Depreciation and amortization

 

3,195

 

 

 

3,697

 

 

 

13,694

 

 

 

15,254

 

Adjusted EBITDA

$

2,283

 

 

$

(11,962

)

 

$

(17,699

)

 

$

(45,635

)

____________________

(1) This table presents Adjusted EBITDA, which we define as net loss before goodwill impairments, gain on sale of assets, restructuring costs, stock-based compensation, interest expense, income taxes, and depreciation and amortization, because it is used by the financial community as a method of measuring our performance and of evaluating the market value of companies considered to be in similar businesses. We believe that the line item on our Consolidated Statements of Income entitled “Net income (loss)” is the most directly comparable GAAP measure to Adjusted EBITDA. Since Adjusted EBITDA is not a measure of performance calculated in accordance with GAAP, it should not be considered in isolation of, or as a substitute for, net earnings as an indicator of operating performance. Adjusted EBITDA, as we calculate it, may not be comparable to similarly titled measures employed by other companies. In addition, this measure is not a measure of our ability to fund our cash needs. As Adjusted EBITDA excludes certain financial information compared with net income (loss), the most directly comparable GAAP financial measure, users of this financial information should consider the type of events and transactions that are excluded. Our non-GAAP performance measure, Adjusted EBITDA, has certain material limitations as follows:

  • It does not include impairments to goodwill. While impairments to intangible assets are non-cash expenses in the period recognized, cash or other consideration was still transferred in exchange for the intangible assets in the period of the acquisition. Any measure that excludes impairments to intangible assets has material limitations since these expenses represent the loss of an asset that was acquired in exchange for cash or other assets.

  • It does not include gain on sale of assets. While the sale occurred outside the normal course of business and similar sales are not expected to be recurring or sustainable, any measure that excludes this gain has inherent limitations since the sale resulted in a material inflow of cash.

  • It does not include restructuring costs. Restructuring costs represent material costs that we incurred and are oftentimes cash expenses. Therefore, any measure that excludes restructuring costs has material limitations.

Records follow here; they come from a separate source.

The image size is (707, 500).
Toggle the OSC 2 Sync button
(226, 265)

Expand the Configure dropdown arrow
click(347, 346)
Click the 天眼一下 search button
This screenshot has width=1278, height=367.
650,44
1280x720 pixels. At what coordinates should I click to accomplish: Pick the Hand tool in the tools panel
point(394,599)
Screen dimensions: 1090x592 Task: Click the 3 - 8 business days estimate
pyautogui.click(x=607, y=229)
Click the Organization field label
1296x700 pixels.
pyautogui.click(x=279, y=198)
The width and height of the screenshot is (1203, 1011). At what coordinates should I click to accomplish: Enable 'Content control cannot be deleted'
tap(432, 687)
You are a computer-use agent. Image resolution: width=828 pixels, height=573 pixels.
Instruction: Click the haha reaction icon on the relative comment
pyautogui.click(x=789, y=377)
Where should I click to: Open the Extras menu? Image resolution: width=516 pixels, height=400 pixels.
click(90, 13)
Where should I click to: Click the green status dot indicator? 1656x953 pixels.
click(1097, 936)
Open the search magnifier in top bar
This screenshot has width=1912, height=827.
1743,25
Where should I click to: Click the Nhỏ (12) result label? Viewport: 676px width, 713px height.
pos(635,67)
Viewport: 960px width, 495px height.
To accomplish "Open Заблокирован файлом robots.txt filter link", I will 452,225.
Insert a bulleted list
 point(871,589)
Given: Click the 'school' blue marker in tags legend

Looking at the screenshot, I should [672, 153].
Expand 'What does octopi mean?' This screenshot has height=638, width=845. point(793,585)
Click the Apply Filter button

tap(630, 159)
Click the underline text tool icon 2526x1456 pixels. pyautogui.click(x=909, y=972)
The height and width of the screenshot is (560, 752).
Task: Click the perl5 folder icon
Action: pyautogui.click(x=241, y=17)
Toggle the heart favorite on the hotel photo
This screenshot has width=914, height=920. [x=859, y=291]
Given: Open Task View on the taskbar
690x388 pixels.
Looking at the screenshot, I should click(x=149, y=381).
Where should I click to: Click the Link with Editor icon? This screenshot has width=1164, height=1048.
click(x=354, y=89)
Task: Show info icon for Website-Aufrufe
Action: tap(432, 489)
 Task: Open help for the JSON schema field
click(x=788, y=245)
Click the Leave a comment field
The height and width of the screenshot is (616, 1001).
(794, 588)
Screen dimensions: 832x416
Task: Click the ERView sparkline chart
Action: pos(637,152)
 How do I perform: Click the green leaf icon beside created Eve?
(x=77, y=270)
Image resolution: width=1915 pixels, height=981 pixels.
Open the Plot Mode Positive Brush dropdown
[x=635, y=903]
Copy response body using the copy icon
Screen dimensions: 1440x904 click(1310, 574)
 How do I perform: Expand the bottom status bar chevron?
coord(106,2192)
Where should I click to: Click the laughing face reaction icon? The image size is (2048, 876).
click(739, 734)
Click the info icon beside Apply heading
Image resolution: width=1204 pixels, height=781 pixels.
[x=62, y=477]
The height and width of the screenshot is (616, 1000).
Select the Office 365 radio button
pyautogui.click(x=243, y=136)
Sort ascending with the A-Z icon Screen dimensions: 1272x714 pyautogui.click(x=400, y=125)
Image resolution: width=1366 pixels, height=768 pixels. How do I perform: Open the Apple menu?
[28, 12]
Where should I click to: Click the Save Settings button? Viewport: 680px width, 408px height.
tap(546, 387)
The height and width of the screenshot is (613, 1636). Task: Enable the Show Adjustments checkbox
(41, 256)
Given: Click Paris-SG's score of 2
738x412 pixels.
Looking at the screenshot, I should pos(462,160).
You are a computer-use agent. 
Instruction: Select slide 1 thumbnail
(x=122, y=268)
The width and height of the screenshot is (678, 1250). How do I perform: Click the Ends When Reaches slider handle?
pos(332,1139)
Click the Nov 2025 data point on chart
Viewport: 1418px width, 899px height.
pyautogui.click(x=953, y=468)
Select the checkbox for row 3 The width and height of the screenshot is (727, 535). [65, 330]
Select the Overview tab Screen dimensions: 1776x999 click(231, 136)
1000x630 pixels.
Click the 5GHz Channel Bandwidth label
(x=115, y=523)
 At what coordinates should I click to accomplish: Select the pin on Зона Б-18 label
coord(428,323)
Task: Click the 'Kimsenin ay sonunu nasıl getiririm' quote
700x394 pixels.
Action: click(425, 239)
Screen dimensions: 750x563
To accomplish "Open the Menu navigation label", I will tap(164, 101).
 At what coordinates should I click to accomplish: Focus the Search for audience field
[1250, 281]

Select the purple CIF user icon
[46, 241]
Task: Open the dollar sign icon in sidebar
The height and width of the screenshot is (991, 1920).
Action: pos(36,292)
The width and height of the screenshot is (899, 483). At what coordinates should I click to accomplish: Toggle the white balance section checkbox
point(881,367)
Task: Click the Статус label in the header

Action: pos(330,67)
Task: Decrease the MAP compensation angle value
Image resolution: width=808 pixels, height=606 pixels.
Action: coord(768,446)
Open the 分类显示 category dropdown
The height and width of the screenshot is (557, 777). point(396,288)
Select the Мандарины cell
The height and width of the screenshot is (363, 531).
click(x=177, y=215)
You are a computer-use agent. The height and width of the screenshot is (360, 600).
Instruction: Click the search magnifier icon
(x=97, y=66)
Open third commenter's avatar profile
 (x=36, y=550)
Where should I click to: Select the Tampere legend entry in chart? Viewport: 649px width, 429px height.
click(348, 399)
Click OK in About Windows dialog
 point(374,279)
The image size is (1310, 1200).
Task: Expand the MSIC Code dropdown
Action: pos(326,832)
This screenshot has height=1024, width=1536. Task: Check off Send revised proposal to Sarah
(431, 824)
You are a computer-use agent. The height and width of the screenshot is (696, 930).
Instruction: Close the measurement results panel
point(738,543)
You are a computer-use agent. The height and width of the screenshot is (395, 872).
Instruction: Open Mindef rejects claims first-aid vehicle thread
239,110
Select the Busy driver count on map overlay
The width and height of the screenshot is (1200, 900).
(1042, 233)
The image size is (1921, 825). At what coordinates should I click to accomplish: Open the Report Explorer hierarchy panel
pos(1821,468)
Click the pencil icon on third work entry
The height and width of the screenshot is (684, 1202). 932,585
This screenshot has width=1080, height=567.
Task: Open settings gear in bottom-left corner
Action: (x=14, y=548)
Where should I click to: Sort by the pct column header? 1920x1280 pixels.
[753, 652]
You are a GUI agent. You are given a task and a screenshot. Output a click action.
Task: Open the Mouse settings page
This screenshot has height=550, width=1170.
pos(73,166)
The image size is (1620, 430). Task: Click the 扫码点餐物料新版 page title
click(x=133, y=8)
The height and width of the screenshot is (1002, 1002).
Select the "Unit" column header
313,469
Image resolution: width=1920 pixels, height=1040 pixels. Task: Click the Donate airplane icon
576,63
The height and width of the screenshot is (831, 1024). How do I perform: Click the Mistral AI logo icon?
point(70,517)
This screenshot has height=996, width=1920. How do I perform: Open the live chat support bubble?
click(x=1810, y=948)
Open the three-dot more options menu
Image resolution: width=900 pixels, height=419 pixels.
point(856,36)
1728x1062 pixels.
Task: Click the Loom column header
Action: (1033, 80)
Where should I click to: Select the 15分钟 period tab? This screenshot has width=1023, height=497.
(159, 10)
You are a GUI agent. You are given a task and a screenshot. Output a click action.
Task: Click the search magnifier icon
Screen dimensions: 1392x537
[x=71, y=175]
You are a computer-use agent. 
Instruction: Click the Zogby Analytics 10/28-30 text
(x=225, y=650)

  • It does not include stock-based compensation. Stock-based compensation represents material amounts of equity that are awarded to our employees and directors for services rendered. While the expense is non-cash, we release vested shares out of our treasury stock, which has historically been replenished by using cash to periodically repurchase our stock. Therefore, any measure that excludes stock-based compensation has material limitations.

  • It does not include interest expense. Because we have borrowed money to finance our operations and to acquire businesses, pay commitment fees to maintain our senior secured revolving credit facility, and incur fees to issue letters of credit under the senior secured revolving credit facility, interest expense is a necessary and ongoing part of our costs and has assisted us in generating revenue. Therefore, any measure that excludes interest expense has material limitations.

  • It does not include income taxes. Because the payment of income taxes is a necessary and ongoing part of our operations, any measure that excludes income taxes has material limitations.

  • It does not include depreciation or amortization expense. Because we use capital and intangible assets to generate revenue, depreciation and amortization expense is a necessary element of our cost structure. Therefore, any measure that excludes depreciation or amortization expense has material limitations.

(2) In fiscal 2023, we booked a $2.9 million gain on the sale of our industrial cleaning business in the fourth quarter of fiscal 2023. In fiscal 2022, we booked a $32.4 million gain on the sale-leaseback of our regional office and fabrication and warehouse facility located in Orange, California.